## Written instruction
Rewrite the records starting at the line that contains "This screenshot has height=387, width=907." and ending at the end of the records, with "Shipping method" swapped for "Delivery method" and nothing else changed. Leave the pictures out.

## Extracted data
***

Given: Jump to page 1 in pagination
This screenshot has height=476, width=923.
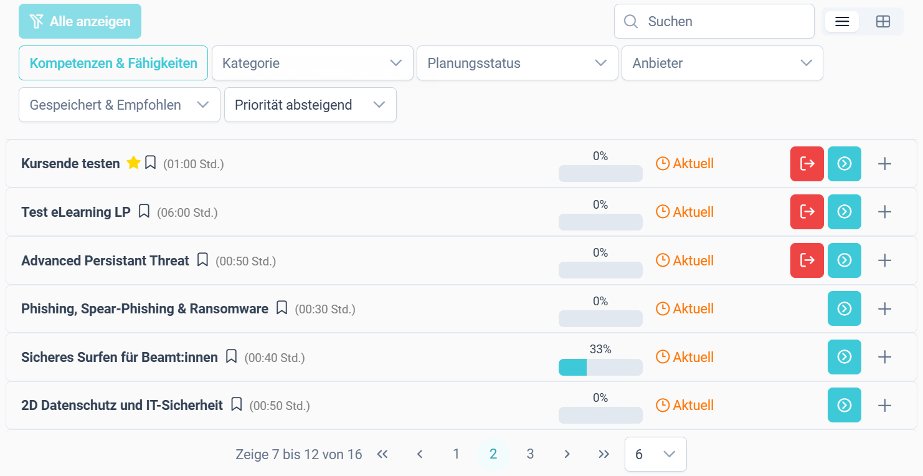Looking at the screenshot, I should pos(456,454).
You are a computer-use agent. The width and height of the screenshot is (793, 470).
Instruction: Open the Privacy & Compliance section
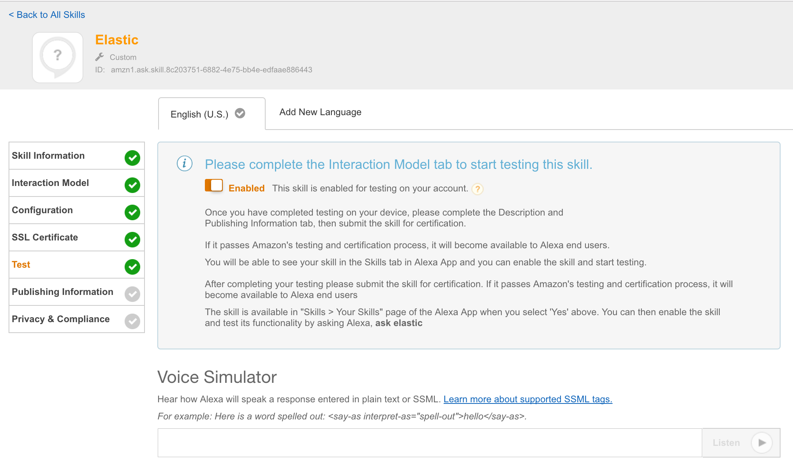[61, 319]
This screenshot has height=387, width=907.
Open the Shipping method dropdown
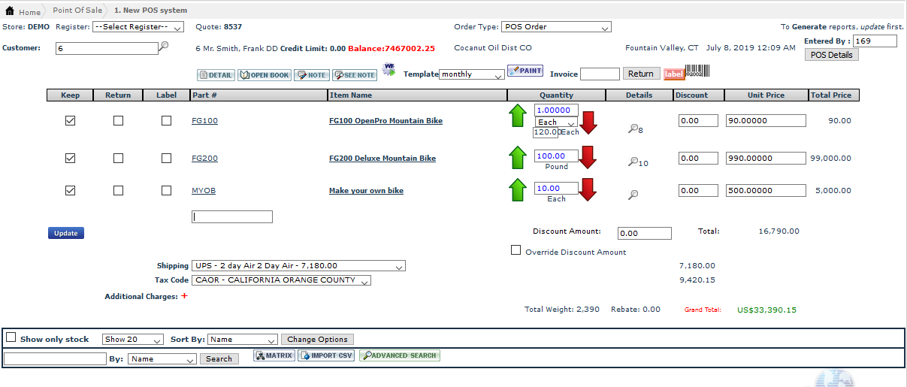coord(298,266)
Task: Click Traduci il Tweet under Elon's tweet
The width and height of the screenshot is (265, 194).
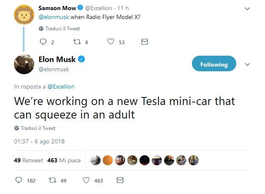Action: pyautogui.click(x=38, y=128)

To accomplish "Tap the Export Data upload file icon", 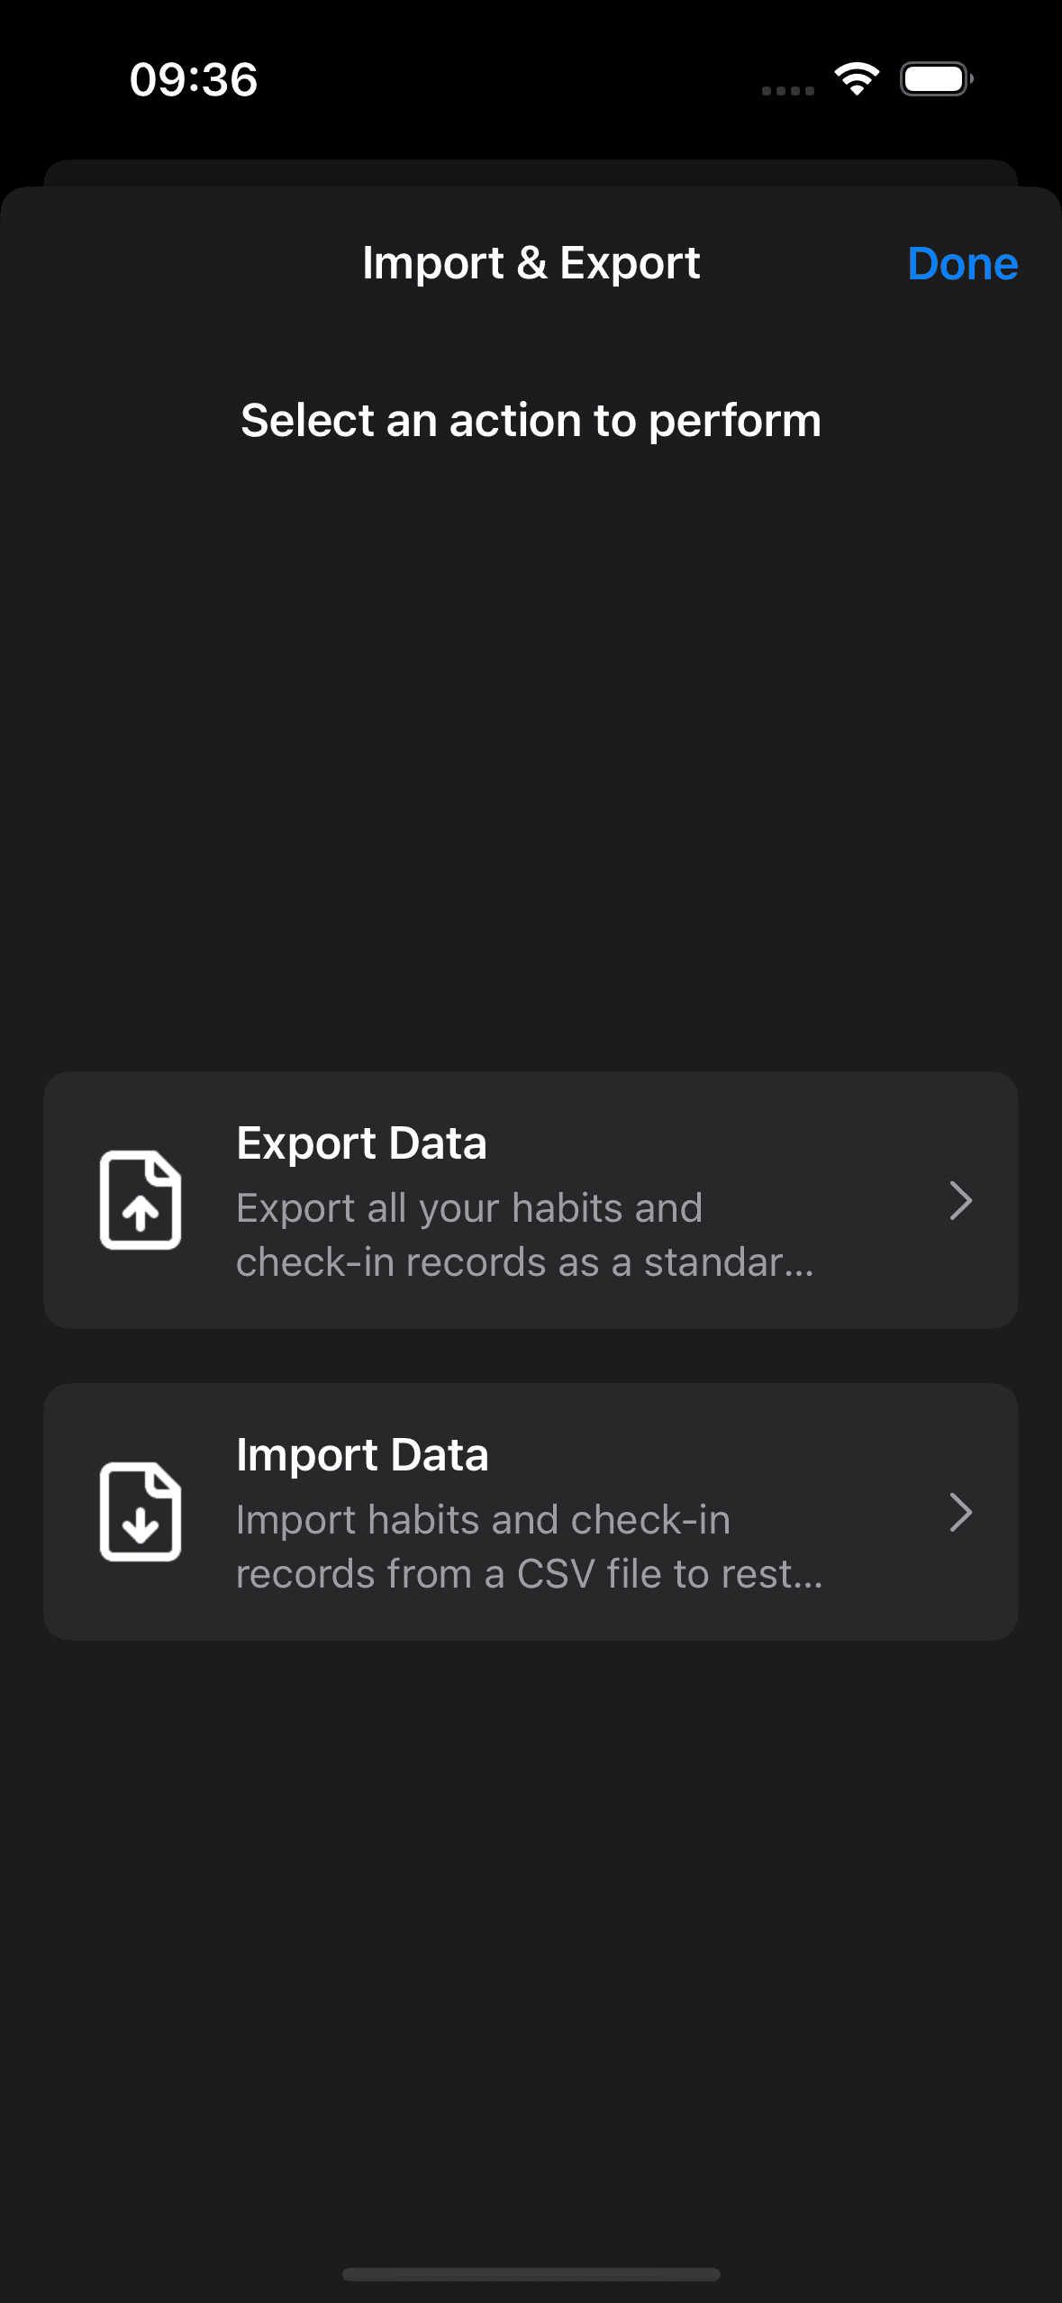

***

## The response
This screenshot has height=387, width=907.
Open the Delivery method dropdown
coord(298,266)
Task: Click Traduci il Tweet under Elon's tweet
The width and height of the screenshot is (265, 194).
Action: pyautogui.click(x=38, y=128)

To accomplish "Tap the Export Data upload file icon", 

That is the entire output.